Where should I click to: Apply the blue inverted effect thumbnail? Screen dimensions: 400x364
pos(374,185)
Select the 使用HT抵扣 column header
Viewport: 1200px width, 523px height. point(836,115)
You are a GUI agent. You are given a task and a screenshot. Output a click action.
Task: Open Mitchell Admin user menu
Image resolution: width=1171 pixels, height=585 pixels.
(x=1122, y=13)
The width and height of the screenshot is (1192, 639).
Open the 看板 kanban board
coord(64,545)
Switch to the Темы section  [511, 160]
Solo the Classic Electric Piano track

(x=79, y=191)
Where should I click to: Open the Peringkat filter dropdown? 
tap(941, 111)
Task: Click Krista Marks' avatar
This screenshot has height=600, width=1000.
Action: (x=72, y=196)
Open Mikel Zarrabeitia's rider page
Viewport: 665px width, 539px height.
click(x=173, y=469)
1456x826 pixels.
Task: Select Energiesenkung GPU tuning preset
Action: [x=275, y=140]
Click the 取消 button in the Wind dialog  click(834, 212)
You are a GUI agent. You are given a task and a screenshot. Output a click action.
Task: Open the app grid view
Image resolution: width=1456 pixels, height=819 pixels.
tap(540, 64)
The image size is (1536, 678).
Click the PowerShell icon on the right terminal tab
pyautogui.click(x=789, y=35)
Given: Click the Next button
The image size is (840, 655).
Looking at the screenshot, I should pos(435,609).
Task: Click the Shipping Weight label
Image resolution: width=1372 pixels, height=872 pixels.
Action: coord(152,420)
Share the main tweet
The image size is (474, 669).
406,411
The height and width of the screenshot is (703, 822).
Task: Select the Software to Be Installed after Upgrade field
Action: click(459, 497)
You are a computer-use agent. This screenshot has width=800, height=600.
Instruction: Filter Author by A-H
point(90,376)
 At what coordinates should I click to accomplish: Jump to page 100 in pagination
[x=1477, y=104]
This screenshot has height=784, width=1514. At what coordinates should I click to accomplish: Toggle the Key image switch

-=-=-

--- What is required ---
Please pick out every line in the records that contains the word "size", and copy each one out in full.

--- Solution to the exercise ---
The image size is (1536, 678).
The image size is (840, 655).
The image size is (474, 669).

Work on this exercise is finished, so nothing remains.